Monalisa do Sertão: entre o mito renascentista e a mulher da terra vermelha
- Marisa Melo
- 20 de out. de 2023
- 2 min de leitura
Atualizado: 15 de abr.

Andrea Mariano nos presenteia com uma obra que é, ao mesmo tempo, um reencontro e uma travessia. Monalisa do Sertão, pintada com acrílica sobre tela no formato 80x100 cm, é uma releitura de um ícone da história da arte, é um deslocamento simbólico, uma apropriação amorosa e uma recriação enraizada na cultura nordestina.
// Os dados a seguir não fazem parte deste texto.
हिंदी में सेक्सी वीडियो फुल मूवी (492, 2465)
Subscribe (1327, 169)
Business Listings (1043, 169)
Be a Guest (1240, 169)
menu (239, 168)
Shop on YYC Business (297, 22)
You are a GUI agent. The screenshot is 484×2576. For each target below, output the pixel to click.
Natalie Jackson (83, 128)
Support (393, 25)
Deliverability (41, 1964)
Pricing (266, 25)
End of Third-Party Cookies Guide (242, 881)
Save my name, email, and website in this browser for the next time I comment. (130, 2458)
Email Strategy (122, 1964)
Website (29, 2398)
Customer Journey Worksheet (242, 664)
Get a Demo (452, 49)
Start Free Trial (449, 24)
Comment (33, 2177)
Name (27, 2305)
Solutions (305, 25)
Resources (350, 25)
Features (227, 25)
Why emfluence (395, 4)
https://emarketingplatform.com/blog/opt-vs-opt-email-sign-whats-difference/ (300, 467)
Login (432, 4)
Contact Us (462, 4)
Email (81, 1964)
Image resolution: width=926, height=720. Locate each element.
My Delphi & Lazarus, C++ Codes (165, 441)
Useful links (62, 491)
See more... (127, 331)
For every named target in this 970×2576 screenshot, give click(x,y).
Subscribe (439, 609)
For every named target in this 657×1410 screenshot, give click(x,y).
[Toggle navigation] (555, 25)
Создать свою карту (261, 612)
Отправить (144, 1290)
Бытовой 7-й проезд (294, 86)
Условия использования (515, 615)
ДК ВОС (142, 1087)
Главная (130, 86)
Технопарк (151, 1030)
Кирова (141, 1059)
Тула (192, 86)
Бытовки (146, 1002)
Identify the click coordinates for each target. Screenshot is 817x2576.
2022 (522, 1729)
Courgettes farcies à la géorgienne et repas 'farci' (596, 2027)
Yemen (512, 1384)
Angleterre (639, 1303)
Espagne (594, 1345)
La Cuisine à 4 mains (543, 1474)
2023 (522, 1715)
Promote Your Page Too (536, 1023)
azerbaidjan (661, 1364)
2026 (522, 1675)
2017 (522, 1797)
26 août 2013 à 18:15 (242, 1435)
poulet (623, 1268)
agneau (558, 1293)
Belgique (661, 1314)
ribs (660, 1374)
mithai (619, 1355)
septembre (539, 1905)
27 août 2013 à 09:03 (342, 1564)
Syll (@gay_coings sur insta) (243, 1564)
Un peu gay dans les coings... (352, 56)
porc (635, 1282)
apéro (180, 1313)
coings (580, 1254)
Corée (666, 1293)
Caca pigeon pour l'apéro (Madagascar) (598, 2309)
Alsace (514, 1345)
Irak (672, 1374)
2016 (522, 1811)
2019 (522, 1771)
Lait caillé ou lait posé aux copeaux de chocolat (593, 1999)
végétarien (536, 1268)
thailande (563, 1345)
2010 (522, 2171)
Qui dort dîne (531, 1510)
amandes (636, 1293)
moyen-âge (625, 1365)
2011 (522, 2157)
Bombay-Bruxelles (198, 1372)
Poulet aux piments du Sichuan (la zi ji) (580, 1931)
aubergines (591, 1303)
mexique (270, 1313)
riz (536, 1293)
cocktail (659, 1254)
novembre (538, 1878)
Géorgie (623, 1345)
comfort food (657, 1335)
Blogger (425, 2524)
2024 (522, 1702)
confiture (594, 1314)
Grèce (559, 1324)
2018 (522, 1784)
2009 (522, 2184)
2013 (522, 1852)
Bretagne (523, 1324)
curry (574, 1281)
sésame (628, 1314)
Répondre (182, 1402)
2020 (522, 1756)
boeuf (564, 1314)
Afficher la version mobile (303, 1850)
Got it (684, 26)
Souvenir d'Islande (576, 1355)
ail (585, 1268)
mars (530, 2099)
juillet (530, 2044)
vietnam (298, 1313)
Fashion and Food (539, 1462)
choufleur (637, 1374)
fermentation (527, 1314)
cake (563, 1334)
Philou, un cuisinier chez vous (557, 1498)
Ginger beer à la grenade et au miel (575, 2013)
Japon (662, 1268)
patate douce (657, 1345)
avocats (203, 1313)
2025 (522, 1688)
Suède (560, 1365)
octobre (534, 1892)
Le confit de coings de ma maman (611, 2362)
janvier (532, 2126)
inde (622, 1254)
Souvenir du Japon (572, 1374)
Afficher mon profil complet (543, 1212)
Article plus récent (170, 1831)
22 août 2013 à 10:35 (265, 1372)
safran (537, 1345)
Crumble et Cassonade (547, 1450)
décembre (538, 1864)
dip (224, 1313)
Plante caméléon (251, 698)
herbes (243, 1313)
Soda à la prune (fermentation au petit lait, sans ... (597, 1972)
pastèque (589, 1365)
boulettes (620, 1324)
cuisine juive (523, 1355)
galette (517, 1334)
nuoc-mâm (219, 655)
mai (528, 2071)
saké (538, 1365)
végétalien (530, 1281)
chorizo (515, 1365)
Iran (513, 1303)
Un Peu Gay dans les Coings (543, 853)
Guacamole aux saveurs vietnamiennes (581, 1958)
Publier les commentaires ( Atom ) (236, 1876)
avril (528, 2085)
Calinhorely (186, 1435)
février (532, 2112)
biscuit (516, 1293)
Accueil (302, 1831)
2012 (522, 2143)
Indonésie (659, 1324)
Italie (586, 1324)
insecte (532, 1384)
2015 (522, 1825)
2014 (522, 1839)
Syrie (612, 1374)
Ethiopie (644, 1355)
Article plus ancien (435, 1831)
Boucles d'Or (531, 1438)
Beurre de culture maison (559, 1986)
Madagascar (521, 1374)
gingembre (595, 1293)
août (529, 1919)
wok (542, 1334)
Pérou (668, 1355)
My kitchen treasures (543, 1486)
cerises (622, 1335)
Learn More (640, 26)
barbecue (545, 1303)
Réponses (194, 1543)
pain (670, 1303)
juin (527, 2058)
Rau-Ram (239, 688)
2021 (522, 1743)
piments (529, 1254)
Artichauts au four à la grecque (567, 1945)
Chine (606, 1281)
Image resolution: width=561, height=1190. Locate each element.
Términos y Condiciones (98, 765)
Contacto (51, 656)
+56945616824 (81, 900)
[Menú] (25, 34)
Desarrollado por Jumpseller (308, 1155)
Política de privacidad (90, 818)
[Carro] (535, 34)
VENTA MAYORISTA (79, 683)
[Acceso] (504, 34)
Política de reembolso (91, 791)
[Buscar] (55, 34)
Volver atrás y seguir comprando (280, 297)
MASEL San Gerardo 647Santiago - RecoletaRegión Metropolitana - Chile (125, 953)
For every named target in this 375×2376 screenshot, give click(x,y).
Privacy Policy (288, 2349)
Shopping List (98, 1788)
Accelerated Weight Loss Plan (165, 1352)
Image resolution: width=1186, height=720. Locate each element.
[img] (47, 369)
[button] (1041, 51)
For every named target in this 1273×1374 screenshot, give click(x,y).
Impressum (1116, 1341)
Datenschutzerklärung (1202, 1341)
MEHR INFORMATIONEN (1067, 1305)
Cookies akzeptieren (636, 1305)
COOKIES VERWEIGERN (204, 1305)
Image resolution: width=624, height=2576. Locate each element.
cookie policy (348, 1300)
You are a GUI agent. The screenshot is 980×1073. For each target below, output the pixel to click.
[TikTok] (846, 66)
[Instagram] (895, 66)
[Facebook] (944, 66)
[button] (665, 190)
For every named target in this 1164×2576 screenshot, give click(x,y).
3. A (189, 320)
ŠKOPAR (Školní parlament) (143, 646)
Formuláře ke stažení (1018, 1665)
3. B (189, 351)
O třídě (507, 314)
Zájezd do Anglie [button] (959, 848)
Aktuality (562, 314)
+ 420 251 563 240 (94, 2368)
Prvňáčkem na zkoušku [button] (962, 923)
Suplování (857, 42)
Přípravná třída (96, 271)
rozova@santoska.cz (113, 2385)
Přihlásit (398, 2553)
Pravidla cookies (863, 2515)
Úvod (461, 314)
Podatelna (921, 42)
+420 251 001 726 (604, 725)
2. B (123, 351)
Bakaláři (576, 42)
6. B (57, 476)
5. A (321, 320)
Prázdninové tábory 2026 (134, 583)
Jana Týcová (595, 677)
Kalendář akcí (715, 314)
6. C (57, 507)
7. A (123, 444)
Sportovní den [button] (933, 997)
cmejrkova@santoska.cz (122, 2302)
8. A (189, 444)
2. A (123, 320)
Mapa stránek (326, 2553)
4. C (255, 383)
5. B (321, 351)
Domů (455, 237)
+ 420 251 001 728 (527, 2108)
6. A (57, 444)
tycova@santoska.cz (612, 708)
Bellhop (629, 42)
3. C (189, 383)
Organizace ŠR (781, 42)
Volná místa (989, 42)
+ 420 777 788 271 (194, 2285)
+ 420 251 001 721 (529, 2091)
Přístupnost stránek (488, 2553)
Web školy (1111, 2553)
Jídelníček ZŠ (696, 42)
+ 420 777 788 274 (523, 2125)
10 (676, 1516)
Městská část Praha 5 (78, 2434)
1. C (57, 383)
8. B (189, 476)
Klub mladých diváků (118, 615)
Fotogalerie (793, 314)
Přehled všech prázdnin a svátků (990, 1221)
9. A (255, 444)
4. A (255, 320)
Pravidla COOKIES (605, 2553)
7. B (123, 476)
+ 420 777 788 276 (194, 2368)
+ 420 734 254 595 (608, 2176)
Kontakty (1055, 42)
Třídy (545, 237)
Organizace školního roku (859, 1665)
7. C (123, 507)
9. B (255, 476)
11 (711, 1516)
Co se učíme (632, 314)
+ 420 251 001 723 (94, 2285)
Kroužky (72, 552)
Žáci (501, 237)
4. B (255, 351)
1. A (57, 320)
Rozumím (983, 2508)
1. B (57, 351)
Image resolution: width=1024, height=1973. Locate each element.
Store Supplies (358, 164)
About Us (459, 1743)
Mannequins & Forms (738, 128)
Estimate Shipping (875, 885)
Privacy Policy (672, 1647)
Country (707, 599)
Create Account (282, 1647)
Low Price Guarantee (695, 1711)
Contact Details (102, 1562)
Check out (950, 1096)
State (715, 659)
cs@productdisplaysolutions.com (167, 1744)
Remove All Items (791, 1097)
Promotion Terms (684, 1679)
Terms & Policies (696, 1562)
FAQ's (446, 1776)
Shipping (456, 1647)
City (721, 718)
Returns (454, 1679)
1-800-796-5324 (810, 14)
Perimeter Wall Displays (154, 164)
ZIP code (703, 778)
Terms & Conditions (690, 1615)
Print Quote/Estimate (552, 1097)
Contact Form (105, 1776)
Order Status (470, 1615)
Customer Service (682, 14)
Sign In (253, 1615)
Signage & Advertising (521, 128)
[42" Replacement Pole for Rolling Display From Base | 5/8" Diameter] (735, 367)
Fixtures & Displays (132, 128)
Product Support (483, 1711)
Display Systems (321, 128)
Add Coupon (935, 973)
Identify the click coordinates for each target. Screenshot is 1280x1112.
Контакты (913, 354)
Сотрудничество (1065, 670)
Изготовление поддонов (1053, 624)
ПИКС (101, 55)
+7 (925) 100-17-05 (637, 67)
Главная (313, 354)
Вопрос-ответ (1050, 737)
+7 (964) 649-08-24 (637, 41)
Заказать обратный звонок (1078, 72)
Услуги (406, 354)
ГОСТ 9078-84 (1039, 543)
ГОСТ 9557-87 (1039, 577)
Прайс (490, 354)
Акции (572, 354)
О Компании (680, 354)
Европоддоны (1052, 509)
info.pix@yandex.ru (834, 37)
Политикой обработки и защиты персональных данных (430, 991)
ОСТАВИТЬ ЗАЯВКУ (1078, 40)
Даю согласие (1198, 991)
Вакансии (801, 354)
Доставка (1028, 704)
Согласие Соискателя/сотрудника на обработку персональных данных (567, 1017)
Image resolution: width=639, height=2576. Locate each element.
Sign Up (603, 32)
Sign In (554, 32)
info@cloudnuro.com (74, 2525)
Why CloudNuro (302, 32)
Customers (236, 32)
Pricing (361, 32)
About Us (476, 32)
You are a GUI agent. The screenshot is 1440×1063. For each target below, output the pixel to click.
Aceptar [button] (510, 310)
Ao vestir a musa de Da Vinci com o chapéu típico do cangaço, a artista inscreve essa figura milenar no mapa afetivo e cultural do sertão. E não se trata de uma paródia: há um gesto respeitoso, de transportá-lo ao solo paraibano, com toda a reverência que isso exige.
A paleta de cores fala com o calor da terra. São tons quentes, incandescentes, que parecem ter sido extraídos diretamente do chão rachado sob o sol, vermelhos vibrantes, laranjas em brasa, amarelos que queimam como a luz do fim da tarde. O fundo da obra pulsa em chamas suaves, um crepúsculo que ecoa o clima árido e ao mesmo tempo fértil do sertão. É uma atmosfera que aquece e envolve, quase como se a tela exalasse calor.
O rosto da Monalisa, no entanto, conserva o mistério do original, mas agora atravessado por pinceladas de azul, verde e branco que evocam não só sombra e luz, mas também a água sonhada do sertão, esse bem escasso que se transforma em desejo pictórico. Os cabelos, longos e cacheados, escorrem em matizes improváveis, um azul esverdeado quase líquido, que ondula como as poucas veredas que cruzam o semiárido. Há algo de sagrado e onírico nesse rosto, mas há também traços de força e malícia, como se essa Monalisa soubesse dos segredos da terra e da sobrevivência.
O cacto, imponente em primeiro plano, rompe com a clássica simetria da composição original. Ele se impõe como sentinela, como se guardasse o território da tela e sua protagonista com espinhos e silêncios. É um símbolo não apenas da flora local, mas da dureza e da delicadeza coexistindo no mesmo corpo.
A pintura carrega, portanto, uma tensão poética entre o tempo e o lugar, entre o clássico e o popular, entre o mito europeu e a mística sertaneja. Andrea não apenas ressignifica um ícone, ela o reinscreve em nossa paisagem simbólica, devolvendo-lhe corpo, cor e pertencimento. A pintura é uma reflexão sobre os deslocamentos da arte e da identidade. Em cada pincelada, sentimos o peso da história e o sopro da liberdade criativa. E é nessa fusão entre o sertão e o mundo, que a obra encontra sua verdadeira força: ela nos pertence.